Projects

Weather Forecast Data ETL with Dockerized Microservices

Weather Forecast Data ETL & Visualization with Dockerized Microservice

This project demonstrates a full end-to-end weather data pipeline using modern data engineering tools. Weather forecast data for New York (including Timestamp, Temperature °C, and Precipitation Probability) for the previous 7 days and upcoming 7 days is fetched from the Open-Meteo API. The workflow is orchestrated with Apache Airflow, where a Kafka Producer extracts data and a Kafka Consumer inserts it into a PostgreSQL database. The data is then served through a FastAPI web application for real-time visualization. The entire system is containerized using Docker, running across 8 containers, providing a scalable and reproducible data pipeline. The initial run of the workflow takes approximately 4 minutes, with data storage being the most time-consuming step.

Skills: Docker, Apache Airflow, Kafka, PostgreSQL, FastAPI, Jinja2

YouTube Song Analysis

Case Study: YouTube Song Analysis

This case study explores the relationship between song characteristics (like mood, popularity, and licensing) across YouTube. Through data analysis, it reveals that happy songs tend to receive more engagement, and not all official music videos are properly licensed. The insights help content creators, marketers, and platforms optimize their strategies for better audience reach and compliance.

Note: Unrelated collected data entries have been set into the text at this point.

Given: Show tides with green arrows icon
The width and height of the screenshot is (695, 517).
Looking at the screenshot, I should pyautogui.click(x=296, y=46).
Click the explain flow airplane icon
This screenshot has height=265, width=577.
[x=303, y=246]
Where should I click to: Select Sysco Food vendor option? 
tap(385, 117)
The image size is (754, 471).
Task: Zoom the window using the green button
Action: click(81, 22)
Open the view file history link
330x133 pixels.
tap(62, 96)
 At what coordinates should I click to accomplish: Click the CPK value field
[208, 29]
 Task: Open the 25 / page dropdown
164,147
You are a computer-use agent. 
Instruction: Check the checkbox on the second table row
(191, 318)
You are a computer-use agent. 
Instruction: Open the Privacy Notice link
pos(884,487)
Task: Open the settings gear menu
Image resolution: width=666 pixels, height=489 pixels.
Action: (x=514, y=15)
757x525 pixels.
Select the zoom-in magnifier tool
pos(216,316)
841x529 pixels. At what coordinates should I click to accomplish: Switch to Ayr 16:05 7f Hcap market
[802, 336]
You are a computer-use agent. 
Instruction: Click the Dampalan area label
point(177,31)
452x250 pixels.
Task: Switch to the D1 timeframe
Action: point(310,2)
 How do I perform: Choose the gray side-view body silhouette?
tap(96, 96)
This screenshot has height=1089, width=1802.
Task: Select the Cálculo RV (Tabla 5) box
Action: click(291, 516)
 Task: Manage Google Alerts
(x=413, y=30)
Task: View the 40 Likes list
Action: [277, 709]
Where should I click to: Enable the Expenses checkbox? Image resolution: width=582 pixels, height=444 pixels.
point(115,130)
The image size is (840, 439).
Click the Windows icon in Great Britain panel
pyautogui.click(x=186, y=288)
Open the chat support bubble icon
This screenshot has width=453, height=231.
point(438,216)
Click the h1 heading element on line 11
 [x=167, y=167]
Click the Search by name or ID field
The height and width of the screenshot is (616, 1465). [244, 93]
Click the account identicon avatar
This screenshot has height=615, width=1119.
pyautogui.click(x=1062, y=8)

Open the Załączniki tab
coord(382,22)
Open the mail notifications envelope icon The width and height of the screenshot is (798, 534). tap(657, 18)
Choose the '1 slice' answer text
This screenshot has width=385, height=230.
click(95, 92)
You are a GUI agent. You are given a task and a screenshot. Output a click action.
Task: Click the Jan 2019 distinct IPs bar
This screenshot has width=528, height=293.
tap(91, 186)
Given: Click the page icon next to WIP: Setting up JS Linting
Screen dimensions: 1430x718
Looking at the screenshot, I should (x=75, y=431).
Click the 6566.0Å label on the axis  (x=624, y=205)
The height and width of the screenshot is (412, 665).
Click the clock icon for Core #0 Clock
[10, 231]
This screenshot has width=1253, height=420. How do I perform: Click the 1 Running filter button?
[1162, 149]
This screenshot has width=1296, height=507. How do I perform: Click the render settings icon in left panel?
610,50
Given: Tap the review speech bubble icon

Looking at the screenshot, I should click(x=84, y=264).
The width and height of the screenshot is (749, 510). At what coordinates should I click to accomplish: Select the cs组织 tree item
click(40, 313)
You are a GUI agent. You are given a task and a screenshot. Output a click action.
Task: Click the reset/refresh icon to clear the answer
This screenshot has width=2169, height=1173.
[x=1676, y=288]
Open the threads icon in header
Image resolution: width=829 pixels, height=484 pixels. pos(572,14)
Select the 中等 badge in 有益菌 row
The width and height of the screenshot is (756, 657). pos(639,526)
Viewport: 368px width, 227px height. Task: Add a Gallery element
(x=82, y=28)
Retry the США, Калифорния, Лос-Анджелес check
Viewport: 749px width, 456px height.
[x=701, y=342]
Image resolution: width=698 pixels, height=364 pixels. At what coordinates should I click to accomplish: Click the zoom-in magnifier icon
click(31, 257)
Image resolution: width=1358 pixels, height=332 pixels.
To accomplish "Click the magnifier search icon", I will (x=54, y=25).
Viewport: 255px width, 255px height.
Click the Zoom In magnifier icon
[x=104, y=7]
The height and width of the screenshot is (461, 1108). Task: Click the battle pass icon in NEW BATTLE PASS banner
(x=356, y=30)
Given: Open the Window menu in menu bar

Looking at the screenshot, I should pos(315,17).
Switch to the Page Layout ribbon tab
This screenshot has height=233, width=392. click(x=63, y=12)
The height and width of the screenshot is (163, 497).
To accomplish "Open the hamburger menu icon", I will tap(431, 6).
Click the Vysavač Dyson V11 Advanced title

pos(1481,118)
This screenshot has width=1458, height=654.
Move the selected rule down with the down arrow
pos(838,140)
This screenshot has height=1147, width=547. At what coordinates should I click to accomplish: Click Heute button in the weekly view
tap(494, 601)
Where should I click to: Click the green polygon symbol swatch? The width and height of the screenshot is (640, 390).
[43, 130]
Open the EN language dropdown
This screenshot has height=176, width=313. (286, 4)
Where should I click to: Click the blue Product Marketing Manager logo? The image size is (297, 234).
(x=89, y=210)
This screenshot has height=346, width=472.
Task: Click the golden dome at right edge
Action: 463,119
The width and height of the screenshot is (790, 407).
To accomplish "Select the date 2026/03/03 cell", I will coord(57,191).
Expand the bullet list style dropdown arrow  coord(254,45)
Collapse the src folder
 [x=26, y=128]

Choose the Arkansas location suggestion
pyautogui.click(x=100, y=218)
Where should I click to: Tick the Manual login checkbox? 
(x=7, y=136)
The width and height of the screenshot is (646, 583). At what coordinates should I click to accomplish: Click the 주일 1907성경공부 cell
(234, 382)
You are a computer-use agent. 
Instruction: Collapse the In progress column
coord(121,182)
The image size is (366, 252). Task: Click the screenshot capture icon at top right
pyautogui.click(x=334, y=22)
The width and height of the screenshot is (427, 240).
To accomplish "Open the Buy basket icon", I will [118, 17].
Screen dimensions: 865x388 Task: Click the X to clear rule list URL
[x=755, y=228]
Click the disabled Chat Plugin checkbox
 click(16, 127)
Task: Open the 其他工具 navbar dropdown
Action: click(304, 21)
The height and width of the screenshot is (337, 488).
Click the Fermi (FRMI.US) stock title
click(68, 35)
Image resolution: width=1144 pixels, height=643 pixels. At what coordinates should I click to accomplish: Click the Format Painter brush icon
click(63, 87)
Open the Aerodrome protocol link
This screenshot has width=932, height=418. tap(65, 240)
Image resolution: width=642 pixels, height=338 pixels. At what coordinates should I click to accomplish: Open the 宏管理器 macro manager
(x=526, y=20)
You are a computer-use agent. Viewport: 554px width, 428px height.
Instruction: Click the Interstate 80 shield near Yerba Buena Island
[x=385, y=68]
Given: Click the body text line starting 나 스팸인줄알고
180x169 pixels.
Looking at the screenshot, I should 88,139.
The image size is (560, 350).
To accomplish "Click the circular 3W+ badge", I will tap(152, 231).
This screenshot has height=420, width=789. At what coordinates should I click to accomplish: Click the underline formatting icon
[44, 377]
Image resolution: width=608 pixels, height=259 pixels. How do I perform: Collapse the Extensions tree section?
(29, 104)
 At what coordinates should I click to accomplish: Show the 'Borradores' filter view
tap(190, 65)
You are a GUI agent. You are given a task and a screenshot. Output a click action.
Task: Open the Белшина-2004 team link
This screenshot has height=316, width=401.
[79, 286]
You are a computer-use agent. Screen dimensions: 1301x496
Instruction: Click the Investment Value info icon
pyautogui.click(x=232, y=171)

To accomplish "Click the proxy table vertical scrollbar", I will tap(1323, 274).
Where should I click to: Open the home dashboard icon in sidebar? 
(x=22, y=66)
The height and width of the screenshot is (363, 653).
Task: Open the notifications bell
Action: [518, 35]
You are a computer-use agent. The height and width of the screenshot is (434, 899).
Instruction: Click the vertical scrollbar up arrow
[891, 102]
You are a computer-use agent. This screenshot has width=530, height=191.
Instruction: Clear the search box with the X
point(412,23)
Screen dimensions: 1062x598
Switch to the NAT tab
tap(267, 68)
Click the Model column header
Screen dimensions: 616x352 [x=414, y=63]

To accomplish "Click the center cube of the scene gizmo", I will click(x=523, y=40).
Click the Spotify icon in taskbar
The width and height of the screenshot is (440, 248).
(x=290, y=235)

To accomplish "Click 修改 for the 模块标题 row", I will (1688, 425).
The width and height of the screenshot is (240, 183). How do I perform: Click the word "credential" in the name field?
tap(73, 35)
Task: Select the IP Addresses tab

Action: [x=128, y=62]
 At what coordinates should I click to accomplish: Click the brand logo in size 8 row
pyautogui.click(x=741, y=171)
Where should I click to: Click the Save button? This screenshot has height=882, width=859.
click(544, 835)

Skills: Python (pandas, matplotlib, seaborn)

Case Study

Predicting Spotify Song Popularity

This project explores the prediction of Spotify song popularity using audio features and metadata, focusing on genre trends, song duration, and track name characteristics. Through data cleaning, exploratory analysis, and multiple machine learning models, the Random Forest Regressor emerged as the most accurate predictor. Key insights revealed that genre and duration have a stronger impact on popularity than track title length, offering valuable direction for music marketing and curation.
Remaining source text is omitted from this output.